Boston Beer looked like a titan as recently as a couple years ago, but it's in real trouble now. It never developed a strategy to compete against smaller, boutique breweries in terms of innovation and quality, nor does it appear prepared to battle the new wave of ABI- and MillerCoors-owned "craft" brands, which are going to be making extremely aggressive efforts to establish their national presence. If I were on team Sam Adams, I'd be hitting the panic button, stat.


  1. Why should we consider it "craft" if they pump out so much falvored crap? Is that not like what Budmilloors do?

    Meh, who cares about them, anyway, ever since the ridiculous ripping off of honest Oregon microbreweries with their "Oregon Originals", which were brewed in flippin' Ohio or somewhere, IIRC.

  2. I had a product rep come in to my bar and I sampled some of the company's newer offerings recently. They were all fine, but in a market that's increasingly focused on local or at least regional products that provide some sort of character, where does a national brand fit in? I'm not going to carry an IPA brewed in Boston (or Pittsburgh, or wherever the production facility is now) when I've got 50 options available in town. And even places where it's historically been the lone flavorful option (airports, casinos, small-town grocery stores) are starting to at least carry a few local brands, or New Belgium and Sierra Nevada. I don't know where they go from here, but an ever-evolving lineup of alco-pops probably isn't going to cut it in the long run.

  3. Becoz the Brewers Association (pbui) sez so, is why. What other reasons do right-thinking beer swillers need?
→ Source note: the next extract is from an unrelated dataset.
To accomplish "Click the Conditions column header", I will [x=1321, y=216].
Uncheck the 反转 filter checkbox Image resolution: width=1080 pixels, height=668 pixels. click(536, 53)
    BTW, if you asked a random sampling of PDX beer drinkers about that whole "Oregon Originals" think, they wouldn't have the slightest idea what you're on about. That was TWENTY YEARS AGO. Tempus fugit.

  4. Rebel IPA was a nowhere man. It tried to be from everywhere and compromised to odd and uninteresting. I feel like a lot of the Sam Adams stuff is good, but they've really got to lean in on some of their lesser brands and expose them further.

  5. Two things they could do is bring back Noble Pils and Honey Porter get them in as many bars on as many taps as possible. Make them year round beers, same with Summer Ale.

  6. Aren't they already making acquisitions though? I thought Science & Alchemy was more or less a PE firm specializing in craft beer.

  7. I have occasionally been following Boston Beer analysis on an investment-oriented website, and one analyst comically made a comment to the effect of: "Cider was a flash-in-the-pan trend that's dying, and Boston Beer is suffering for getting caught up in that. What they need to do is get serious and double down on their Coney Island brand and concentrate their efforts on similar product lines."

    ...By the way, does anybody remember when Motley Fool was good and legitimate?

  8. It looks like their brand is too fragmented into too many different products.